**What is expected**
Continue the article below on South Africa's tuberculosis epidemic, picking up right after its last sentence.

**Passage provided**
Health specialists and advocates say the tuberculosis epidemic, largely fuelled by HIV infection, requires massive social mobilisation and activism if the country’s TB Control Programme is to show better results.
“I think TB leadership has made a career out of poverty,” says Professor Francois Venter, head of the Southern African HIV Clinicians Society.
“They have done everything with the 10th rate drugs, fifth rate diagnostics for the longest time ever.
“You never see a TB person standing up and saying: ‘Why can’t I have better diagnostics? Why aren’t there better drugs?’.
“(With) HIV, we toyi-toyi until we get what we want. (With) TB, it’s like, ‘Oh, no, it’s too expensive’,” he says.
“(TB is) a disease that kills almost half of all South Africans and causes massive lung morbidity. You have a whole generation of people with destroyed lungs entering the medical system at the moment.
“But ‘TB is curable’ is the mantra that comes out. It’s a dreadful illness and yet, people still are trying to do it on the cheap.
“I think that we’ve saved money at the expense of the public good,” Prof. Venter says.

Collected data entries

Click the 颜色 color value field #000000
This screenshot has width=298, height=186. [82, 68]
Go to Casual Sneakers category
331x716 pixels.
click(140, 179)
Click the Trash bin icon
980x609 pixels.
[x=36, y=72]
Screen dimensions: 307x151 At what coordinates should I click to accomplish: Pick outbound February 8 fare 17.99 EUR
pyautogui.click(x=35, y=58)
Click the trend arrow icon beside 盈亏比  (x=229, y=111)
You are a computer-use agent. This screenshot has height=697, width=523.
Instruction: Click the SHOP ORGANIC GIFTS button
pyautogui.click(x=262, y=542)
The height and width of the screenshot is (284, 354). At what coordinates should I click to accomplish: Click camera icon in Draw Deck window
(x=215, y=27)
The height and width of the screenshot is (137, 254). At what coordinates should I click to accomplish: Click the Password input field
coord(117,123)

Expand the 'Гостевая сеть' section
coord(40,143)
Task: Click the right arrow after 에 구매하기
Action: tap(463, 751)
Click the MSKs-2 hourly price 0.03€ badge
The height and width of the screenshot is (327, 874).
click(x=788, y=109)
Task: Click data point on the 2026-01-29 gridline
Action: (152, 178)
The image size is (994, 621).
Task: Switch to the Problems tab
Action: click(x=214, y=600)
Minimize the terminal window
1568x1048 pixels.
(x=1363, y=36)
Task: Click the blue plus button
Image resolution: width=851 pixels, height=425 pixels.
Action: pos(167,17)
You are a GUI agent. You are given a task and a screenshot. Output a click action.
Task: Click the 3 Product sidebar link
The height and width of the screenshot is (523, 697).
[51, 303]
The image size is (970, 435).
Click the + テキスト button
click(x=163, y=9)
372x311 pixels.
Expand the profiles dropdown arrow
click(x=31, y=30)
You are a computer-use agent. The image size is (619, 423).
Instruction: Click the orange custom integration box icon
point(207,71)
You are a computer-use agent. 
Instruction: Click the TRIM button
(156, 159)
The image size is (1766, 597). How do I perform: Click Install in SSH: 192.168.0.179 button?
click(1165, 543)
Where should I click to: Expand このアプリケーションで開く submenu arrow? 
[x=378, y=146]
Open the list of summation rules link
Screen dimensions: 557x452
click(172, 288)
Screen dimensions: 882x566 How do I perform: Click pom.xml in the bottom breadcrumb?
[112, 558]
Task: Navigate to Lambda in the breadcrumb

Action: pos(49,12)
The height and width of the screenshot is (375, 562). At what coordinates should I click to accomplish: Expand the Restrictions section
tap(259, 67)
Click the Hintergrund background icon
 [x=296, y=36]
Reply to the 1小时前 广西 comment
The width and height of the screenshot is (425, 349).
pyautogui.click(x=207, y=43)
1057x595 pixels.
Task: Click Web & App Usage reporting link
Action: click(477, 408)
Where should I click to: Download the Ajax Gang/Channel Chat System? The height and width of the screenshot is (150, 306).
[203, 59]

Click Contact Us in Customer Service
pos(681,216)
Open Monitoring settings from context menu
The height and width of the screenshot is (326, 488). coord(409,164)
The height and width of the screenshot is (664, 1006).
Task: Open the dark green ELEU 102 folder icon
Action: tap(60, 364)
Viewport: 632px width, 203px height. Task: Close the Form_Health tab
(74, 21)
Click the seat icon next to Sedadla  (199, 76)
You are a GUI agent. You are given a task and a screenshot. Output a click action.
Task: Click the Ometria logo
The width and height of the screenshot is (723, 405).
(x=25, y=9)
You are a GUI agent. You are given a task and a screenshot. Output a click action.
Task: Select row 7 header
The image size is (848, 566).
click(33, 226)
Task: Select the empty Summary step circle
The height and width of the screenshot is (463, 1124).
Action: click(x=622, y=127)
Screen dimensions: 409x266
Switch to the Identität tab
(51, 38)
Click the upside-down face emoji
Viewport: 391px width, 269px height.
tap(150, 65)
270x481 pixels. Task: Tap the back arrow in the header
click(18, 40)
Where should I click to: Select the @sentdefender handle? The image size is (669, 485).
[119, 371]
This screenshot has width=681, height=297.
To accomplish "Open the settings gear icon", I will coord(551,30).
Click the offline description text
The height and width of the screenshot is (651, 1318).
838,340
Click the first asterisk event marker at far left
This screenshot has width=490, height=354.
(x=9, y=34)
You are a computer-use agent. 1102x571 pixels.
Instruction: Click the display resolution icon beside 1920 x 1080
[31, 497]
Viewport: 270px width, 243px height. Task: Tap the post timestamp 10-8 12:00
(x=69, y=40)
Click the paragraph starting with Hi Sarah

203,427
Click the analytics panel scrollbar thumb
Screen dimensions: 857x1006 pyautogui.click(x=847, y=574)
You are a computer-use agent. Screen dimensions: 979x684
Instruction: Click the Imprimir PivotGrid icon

**Result for this task**
He furthermore states that what the fight on TB requires, is a civil society response that is equivalent to what characterised the fight on Aids in the 1990s.
“The HIV programme is not flawless. But HIV has drawn civil society together in this country in a way that nothing else has. And I think we need to acknowledge that.
“People who are standing up for TB now are not the TB people. It’s the people coming from the HIV world and the people with an understanding of systems,” adds Prof. Venter.
Adila Hassim, head of litigation and legal services at Section 27, formerly the AIDS Law Project, agrees: “We haven’t seen the type of mobilisation that we saw in relation to HIV, and we need to be doing more in relation to TB.
“And I think it’s going to be inevitable that it’s the HIV community that picks it up. The reason for that is because that’s where the infection is felt the most.
“The other reason is that the HIV community, as a result of the years of activism, has become very well-versed in health, the right to health, health systems, how health is budgeted for, and treatment literacy. So I think it’s a good thing for the TB activism to reside there,” she says.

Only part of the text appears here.